Wasn't it really difficult to kiss another man? Implied: Without throwing up, seeing as you're so obviously straight? What were you thinking as you kissed? Did you rehearse it? What was it liiiiiike?
Underlying the questions (and the answers) is this notion that a gay kissing scene must be the worst Hollywood job hazard that a male actor could face, including stunt work, extreme weather or sitting through five hours of special-effects makeup every day. We live comfortably, if strangely, in a pseudo-Sapphic era in which seemingly every college woman with a MySpace page has kissed another girl for the camera; but for men who kiss men, it's still the final frontier.
There's a whiff of discomfort of the Seinfeldian, "not-that-there's-anything-wrong-with-it" variety. It's a post-ironic, post-homophobic homophobia, the kind seen most weeks in "Saturday Night Live" sketches or in any Judd Apatow movie.
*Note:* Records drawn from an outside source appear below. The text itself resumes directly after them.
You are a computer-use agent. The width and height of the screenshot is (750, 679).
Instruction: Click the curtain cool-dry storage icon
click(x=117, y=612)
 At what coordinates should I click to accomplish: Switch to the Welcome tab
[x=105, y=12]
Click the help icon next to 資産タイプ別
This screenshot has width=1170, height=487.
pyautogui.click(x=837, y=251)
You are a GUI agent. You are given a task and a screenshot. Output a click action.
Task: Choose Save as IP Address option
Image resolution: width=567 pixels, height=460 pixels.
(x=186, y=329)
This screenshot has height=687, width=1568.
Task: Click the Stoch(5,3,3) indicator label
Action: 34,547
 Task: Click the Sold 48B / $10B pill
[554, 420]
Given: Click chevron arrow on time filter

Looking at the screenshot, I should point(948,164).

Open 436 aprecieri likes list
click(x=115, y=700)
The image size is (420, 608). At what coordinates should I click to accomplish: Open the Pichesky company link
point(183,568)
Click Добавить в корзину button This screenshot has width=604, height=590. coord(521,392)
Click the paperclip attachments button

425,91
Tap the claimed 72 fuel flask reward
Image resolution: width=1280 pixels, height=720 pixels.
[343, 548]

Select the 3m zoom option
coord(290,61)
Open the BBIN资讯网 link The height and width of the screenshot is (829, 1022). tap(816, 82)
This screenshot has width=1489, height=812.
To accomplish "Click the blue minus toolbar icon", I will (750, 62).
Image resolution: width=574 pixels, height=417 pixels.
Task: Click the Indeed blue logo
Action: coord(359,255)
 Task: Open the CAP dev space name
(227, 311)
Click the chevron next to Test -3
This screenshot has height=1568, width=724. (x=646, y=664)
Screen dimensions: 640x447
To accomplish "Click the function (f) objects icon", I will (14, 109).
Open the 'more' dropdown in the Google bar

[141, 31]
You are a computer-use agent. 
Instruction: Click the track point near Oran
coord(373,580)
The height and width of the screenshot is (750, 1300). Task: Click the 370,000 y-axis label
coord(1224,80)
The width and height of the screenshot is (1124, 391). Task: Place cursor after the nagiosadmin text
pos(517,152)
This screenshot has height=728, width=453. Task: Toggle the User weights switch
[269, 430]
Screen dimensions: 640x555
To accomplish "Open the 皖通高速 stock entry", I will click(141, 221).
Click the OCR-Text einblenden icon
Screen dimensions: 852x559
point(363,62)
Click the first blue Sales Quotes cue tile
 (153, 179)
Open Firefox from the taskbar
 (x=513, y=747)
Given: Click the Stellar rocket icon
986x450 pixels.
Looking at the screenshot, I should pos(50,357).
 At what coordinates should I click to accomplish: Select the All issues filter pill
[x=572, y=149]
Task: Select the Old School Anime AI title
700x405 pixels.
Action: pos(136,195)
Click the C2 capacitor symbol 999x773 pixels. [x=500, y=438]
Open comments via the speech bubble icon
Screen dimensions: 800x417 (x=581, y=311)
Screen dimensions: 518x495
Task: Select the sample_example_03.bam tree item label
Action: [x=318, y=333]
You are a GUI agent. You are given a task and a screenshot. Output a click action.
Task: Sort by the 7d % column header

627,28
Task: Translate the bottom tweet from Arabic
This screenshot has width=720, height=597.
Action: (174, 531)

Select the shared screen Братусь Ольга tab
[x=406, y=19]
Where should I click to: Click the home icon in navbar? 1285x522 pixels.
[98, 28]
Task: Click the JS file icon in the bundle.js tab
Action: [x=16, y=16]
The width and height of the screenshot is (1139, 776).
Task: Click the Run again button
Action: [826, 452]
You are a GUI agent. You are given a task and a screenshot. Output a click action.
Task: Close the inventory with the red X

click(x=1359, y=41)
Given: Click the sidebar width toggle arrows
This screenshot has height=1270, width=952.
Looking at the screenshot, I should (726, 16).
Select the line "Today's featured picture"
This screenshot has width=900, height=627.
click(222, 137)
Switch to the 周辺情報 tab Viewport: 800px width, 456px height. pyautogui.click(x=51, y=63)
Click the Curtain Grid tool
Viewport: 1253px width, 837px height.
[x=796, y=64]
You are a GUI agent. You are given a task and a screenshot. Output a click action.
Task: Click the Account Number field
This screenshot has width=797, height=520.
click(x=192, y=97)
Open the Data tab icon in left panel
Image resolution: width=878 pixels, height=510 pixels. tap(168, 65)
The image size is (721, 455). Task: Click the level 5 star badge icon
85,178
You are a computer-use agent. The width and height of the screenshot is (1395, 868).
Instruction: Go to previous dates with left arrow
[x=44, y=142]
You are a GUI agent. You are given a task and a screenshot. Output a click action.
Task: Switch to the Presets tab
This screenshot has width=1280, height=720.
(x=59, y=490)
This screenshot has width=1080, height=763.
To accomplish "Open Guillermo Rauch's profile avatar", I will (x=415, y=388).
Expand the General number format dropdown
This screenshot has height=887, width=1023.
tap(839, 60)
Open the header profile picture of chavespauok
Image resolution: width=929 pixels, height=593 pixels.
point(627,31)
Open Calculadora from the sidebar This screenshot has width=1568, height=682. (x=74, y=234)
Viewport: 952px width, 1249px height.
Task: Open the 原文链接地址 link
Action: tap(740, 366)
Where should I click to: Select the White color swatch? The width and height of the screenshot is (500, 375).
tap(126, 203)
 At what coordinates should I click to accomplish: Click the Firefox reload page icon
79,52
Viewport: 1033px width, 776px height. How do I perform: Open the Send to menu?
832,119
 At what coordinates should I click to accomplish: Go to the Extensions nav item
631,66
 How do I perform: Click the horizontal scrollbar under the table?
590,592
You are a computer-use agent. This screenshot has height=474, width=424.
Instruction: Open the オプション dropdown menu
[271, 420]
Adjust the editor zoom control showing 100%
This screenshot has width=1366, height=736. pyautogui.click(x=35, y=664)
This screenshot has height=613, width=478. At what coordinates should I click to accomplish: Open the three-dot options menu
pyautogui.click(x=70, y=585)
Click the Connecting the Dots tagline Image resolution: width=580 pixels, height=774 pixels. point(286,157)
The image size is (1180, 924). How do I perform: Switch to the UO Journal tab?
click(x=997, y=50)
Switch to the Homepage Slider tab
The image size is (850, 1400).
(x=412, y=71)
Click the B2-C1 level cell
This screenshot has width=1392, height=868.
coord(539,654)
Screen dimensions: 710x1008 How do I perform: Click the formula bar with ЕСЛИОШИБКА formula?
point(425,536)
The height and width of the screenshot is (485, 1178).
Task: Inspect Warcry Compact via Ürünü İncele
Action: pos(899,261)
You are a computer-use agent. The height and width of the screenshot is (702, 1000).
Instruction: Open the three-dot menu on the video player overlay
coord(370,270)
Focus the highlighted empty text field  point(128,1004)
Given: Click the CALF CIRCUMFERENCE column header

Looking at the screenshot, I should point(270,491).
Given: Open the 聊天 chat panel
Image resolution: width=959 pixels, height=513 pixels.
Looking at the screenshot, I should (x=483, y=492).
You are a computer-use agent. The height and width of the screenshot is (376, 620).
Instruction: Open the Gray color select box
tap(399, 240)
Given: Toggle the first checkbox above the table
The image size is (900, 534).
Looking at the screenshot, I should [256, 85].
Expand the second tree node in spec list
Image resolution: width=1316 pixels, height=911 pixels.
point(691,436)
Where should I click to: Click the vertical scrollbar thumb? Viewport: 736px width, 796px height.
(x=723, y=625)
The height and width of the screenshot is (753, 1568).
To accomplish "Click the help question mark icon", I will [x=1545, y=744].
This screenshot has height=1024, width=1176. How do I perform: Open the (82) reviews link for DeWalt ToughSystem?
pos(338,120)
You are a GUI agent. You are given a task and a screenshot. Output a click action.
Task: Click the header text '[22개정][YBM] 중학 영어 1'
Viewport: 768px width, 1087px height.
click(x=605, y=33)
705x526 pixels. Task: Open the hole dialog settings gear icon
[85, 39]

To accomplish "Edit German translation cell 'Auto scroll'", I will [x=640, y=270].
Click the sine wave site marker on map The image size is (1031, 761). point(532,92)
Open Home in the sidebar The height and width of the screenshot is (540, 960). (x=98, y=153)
Judging from their interviews over the years, actors who have filmed scenes in which they have pointed a revolver at someone's head and pulled the trigger still think gay kissing is the grossest thing they've ever had to do for a movie. Franco has tried to walk a fine line of laughing along in such interviews, while pointing out that "Milk" is essentially a movie about fighting for acceptance. He's had to rehash the same kissing stories again and again:
No, he and Sean Penn did not rehearse the kissing. Yes, one scene involved more than a minute of continuous kissing with Penn on Castro Street in front of hundreds of people. Yes, there were breath mints. Yes, it was strange, but no more so than a scene in which he had to cook dinner, which he would never, ever do in real life.
"I didn't want to screw it up," Franco told Letterman on "Late Show" last week.
"See, if it's me, I'm kind of hoping I do screw it up," Letterman shot back. "That's what you want, isn't it?"
"To screw it up?" Franco asked.
"I mean, do you really want to be good at kissing a guy?" Letterman said as his audience howled with delight.